La discussion qui s'ensuit porte sur les prédécesseurs et émules de von Uexküll, en particulier Max Scheler et Portmann (Animals as social beings). Lestel évoque au passage la proposition de Wells selon lequel le cadre de pensée applicable aux mammifères et aux oiseaux, qui nous permettent de trouver un terrain commun, ne s'applique pas aux poulpes, pour lesquels il nous faut repenser entièrement nos cadres conceptuels afin d'en trouver de communs, pour eux et pour nous - un peu à la manière dont le philosophe et sinologue François Jullien s'efforce de penser selon les cadres de la pensée chinoise.
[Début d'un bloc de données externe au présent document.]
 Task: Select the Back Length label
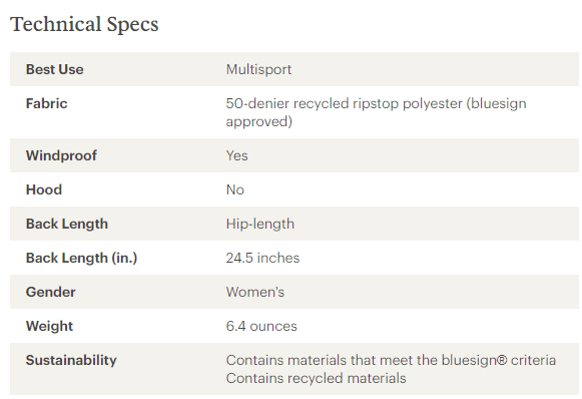(x=67, y=224)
Voilà pourquoi, dit Lestel, il faut commencer par une "pensée velue" avant d'espérer parvenir à une "pensée écaillée".
Voilà bien longtemps que je ne participe plus à des séminaires où je ne suis qu'auditeur. Il faut reconnaître qu'il y a là une forte stimulation intellectuelle, et je suis souvent partagé entre le désir d'entrer dans la discussion et celle de poursuivre tout seul mes annotations.
Ce que j'ai observé, au long des exposés de Dominique Lestel (que j'écoute régulièrement depuis trois ans environ), est qu'il est souvent tenté par la formule plutôt que par le concept. C'est ce qui le rend stimulant mais il tend parfois à vouloir impressionner avant de vouloir convaincre. D'autre part, le choix de termes polysémiques comme celui de "métabolisation" lui permet de se réfugier, à toute objection, tantôt dans le littéral tantôt dans le métaphorique. Il est vain de chercher à cerner davantage un contenu à ce terme - tel qu'incorporation, somatisation, mutualisation - puisque son objectif n'est pas de cerner un objet conceptuel, mais de le diffracter. Il est donc vain de demander à Lestel, sur ce point, de préciser sa pensée, puisqu'il admet lui-même qu'à ce stade il cherche simplement à ouvrir des pistes à la réflexion.
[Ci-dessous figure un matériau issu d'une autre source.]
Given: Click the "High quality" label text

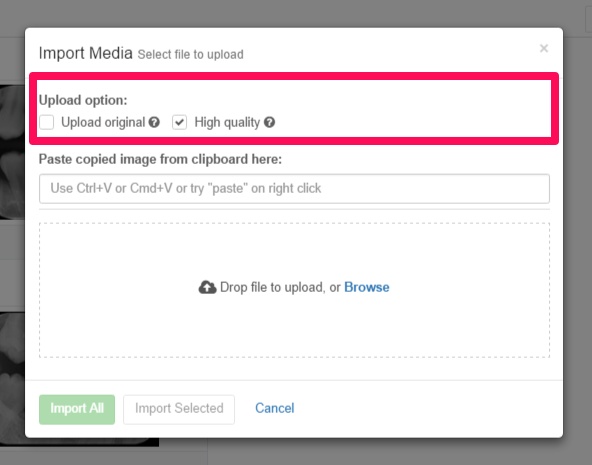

Mais, comme il souhaite garder la main dans toute discussion, il met en oeuvre des stratégies d'évitement qui 1) lui évitent de considérer sérieusement l'objection de son interlocuteur et 2) lui permettent de le désarçonner, afin que le malheureux questionneur ne sache plus lui-même la teneur de son objection. Ainsi, à une question, Lestel répond par un feu roulant d'autres questions apparentées ou non, arguant du fait qu'il veut "montrer toute la complexité" de la question posée. On ne saurait lui en vouloir, puisque son caractère stimulant et instigateur vient précisément de sa capacité à reformuler des questions jusqu'à l'absurde, parfois, montrant ou bien que les questions sont vaines ou bien proposant, de fait, une nouvelle manière de poser un problème.
Il s'exprime souvent à partir d'anecdotes scientifiques, et apprécie particulièrement celle qui concerne Hans Kummer devenu pasteur de babouins en Ethiopie. Il a cité également l'objection que l'on fit à Savage Rumbaugh qui vantait l'intelligence de ses bonobos - "d'accord, ils sont intelligents, mais il se trouve que c'est nous, et non eux, qui organisons des colloques à leur sujet". La phrase me fait rire, car on l'entend très souvent, mais l'objection vaut tout autant que si l'on disait, à propos des humains et des vaches, que "c'est nous, et non elles, qui mangeons du boeuf bourguignon". En effet, l'écriture de livres et la tenue de colloque scientifique ne traduit que l'étrange propension de certaines cultures humaines à développer de monstrueuses excroissances.
Si j'ai, finalement, un reproche à adresser aux philosophes lorsqu'ils s'emparent de la question de l'animal, c'est bien le fait qu'ils préfèrent le plus souvent penser in abstentia, posant des questions et y répondant en l'absence de l'objet, et sans jamais l'interroger en tant que tel, un peu comme un Hamlet déplorant la mort de Yorick en fixant sa main vide. Or Lestel met souvent en pratique ce qu'il dénonce, une propension à mobiliser, plutôt que des animaux réels et présents, des humains qui se trouvent être morts et philosophes, et cela passe très bien dans un séminaire de philosophie, où l'on estime parfaitement légitime de s'interroger sur ce qu'est "l'être chauve-souris" sans jamais observer la moindre chauve-souris. Mais sans doute est-ce le prix à payer pour trouver des choses stimulantes à dire, ce que le contact prolongé et quotidien avec des chats ne permet pas toujours, sinon en parlant "à côté".